Beyond Nuclear is preparing to file another legal intervention in the NRC’s Oconee license renewal proceeding on April 29, 2024. Beyond Nuclear and co-intervenors just re-filed to request a hearing on the North Anna nuclear power station in Mineral, VA on March 28, 2024. The GAO report provides “new information” for Beyond Nuclear to reopen these previously closed relicensing proceedings while the NRC staff redrafted Site-Specific Environmental Impact Statements..

Jeff Mitman, a retired NRC senior risk analyst and expert witness supporting Beyond Nuclear litigations points to a damning revelation in the GAO report, perhaps an NRC obfuscation to shield a vulnerable industry from costly safety retrofits caused by worsening climate change. GAO interviewed NRC staff who acknowledge that the agency is shying away from using site-specific climate change hazards data in its licensing analysis, they claim,  because of the challenges presented by uncertainty. To that point, the GAO states,

However, NRC regulations do not preclude NRC from using climate projections data, and new sources of reliable projected climate data are available to NRC. In 2023, the White House Office of Science and Technology Policy issued guidance to federal agencies on selecting and using climate data to assess risks and their potential impacts. This guide provides information on climate models and projections to help federal agencies understand exposure to current and future climate-related hazards and their potential impacts.

“Without incorporating the best available information into its licensing and oversight processes, it is unclear whether the safety margins for nuclear power plants established during the licensing period—in most cases over 40 years ago—are adequate to address the risks that climate change poses to plants.

The GAO further points out that even closed and decommissioning nuclear power plants are vulnerable due to climate change-induced weather extremes. The report cites the closed Indian Point nuclear power plant in New York, where fire hazards are very high along with flooding risks, and Palisades in Michigan, also at risk of flooding and now looking to reopen. The hazard risks come from the highly radioactive waste inventories still on site.

Given the many examples of risk that the GAO report has uncovered through extensive interviews, the report concludes that the NRC is not doing enough to “fully consider potential climate change effects” projected three decades and farther into the future. As the GAO frames it, “NRC primarily uses historical data in its licensing and oversight processes rather than climate projections data.”

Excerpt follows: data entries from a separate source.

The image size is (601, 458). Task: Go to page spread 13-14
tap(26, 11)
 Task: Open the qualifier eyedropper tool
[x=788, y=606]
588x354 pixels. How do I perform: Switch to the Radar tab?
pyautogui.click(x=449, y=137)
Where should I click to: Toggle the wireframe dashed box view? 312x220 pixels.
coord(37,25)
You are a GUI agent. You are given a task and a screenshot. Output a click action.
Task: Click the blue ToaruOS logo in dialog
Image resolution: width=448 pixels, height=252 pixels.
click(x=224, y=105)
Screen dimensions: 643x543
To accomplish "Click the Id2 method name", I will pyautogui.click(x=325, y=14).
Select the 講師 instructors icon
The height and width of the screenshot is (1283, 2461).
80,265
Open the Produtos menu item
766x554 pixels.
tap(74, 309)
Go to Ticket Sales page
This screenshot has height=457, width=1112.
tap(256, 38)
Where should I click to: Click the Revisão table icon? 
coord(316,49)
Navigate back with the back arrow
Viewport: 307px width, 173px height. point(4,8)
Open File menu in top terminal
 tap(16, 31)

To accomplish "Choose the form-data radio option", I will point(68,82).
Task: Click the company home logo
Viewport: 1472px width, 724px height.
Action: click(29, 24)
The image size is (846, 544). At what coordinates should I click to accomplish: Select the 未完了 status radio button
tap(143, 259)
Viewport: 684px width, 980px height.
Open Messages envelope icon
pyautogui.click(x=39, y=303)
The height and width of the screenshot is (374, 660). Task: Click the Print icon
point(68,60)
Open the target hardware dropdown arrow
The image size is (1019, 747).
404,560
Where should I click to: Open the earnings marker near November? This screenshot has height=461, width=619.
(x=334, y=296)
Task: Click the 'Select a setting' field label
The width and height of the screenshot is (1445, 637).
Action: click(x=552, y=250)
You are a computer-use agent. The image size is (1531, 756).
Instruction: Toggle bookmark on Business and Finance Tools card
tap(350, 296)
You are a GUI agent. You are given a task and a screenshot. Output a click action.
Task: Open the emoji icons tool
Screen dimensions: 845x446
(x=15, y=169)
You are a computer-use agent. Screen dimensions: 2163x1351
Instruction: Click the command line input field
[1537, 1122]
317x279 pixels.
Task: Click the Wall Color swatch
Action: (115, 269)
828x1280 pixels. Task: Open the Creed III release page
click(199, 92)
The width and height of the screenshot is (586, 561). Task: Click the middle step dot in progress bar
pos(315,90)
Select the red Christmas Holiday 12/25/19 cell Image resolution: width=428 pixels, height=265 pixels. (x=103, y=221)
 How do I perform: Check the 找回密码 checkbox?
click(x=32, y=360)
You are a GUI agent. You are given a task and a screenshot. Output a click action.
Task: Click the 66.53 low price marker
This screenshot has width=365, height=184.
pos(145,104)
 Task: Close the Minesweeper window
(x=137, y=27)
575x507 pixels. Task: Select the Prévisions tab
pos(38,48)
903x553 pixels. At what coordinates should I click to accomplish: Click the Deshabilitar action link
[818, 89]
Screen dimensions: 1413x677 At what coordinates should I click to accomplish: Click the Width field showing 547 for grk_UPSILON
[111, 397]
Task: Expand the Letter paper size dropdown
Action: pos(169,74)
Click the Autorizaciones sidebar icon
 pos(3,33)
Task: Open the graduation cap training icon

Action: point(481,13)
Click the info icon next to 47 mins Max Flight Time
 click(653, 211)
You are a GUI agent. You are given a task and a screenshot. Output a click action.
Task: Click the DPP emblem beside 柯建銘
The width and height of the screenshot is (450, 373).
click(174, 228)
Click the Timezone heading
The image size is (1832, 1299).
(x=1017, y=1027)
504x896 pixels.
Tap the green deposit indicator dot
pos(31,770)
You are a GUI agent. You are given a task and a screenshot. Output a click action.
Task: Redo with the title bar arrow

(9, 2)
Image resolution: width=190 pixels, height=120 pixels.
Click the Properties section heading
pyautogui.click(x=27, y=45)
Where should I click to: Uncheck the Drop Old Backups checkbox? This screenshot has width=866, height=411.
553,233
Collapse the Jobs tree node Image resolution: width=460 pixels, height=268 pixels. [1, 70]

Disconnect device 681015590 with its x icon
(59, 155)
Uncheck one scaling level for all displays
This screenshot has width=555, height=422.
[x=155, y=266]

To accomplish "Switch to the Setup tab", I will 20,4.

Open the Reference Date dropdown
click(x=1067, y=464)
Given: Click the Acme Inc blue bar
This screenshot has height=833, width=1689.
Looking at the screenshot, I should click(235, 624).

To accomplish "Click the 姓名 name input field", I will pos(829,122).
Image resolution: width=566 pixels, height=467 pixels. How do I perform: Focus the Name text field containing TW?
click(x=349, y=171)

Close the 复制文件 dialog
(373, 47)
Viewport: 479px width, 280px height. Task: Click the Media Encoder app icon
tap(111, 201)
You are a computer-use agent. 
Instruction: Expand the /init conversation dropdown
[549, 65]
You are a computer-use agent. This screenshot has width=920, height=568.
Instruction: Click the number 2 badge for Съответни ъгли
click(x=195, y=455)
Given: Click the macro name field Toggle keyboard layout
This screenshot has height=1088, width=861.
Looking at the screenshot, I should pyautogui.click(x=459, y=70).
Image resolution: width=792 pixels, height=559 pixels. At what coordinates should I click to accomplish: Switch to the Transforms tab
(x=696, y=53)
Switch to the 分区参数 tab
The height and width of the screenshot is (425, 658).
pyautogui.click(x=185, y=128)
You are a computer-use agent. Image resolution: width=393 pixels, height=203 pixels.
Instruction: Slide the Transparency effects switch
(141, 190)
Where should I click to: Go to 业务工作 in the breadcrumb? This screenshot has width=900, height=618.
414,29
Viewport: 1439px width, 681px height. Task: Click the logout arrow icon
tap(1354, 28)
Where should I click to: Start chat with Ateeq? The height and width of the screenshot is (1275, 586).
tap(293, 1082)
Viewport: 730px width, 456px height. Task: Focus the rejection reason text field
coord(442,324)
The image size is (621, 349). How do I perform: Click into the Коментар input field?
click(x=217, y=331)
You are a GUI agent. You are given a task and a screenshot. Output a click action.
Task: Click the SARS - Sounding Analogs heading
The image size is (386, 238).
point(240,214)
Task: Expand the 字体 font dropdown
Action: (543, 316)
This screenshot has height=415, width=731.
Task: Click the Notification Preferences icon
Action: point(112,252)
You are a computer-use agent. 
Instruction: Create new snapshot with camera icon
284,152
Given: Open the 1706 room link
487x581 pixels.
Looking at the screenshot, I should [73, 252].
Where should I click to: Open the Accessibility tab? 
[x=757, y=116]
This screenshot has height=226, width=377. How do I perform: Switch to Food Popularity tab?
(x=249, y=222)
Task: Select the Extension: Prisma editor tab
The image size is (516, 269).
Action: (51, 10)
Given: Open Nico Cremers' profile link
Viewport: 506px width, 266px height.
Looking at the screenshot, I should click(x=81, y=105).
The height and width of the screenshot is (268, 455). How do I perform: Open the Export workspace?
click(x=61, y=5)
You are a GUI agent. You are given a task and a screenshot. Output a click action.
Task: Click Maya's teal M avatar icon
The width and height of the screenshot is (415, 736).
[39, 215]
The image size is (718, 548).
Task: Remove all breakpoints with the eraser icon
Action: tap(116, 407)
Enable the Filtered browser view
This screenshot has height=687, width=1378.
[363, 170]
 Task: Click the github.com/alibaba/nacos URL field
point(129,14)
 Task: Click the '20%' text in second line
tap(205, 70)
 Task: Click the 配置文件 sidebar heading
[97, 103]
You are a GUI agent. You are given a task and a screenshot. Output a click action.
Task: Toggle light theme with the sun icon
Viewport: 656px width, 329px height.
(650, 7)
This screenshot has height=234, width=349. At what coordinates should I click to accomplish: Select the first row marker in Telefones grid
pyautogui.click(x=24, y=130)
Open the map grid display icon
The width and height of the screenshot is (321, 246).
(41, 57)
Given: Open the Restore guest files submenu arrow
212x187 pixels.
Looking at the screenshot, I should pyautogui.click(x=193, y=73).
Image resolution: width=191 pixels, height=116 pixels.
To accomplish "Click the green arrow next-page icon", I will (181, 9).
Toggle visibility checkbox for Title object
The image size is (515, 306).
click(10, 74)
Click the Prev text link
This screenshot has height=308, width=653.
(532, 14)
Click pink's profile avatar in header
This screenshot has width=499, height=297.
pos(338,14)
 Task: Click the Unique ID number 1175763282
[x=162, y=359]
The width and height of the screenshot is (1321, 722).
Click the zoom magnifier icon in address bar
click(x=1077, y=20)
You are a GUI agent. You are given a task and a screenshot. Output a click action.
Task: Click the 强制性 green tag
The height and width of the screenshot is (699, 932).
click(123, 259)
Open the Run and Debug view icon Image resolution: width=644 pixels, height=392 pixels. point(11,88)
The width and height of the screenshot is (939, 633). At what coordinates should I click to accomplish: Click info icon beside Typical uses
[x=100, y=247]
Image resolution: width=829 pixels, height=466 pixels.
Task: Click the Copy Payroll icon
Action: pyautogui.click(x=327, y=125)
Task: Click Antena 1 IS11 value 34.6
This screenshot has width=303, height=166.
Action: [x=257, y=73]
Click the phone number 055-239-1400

It’s like the NRC is driving its nuclear power ambitions through the fog of uncertainty with its high beams on, blinded to what’s ahead.  The GAO is rightly concerned that the NRC cannot serve public safety by viewing climate data only through its rear view mirror. There are simply too many unpredictable hazards now faced by an inherently dangerous industry.

Beyond Nuclear applauds the GAO report for providing three reasonable recommendations to the NRC Commissioners that regard what GAO found to be inadequate or missing in the NRC’s oversight and licensing process:

1) NRC should assess whether its licensing and oversight processes adequately address the potential for increased risks to nuclear power plants from climate change.

2) NRC should direct its staff to develop, finalize, and implement a plan to address any gaps identified in its assessment of existing processes.

3) NRC should direct its staff to develop and finalize guidance on incorporating climate projections data including what sources of climate projections data to use and when and how to use climate projections data.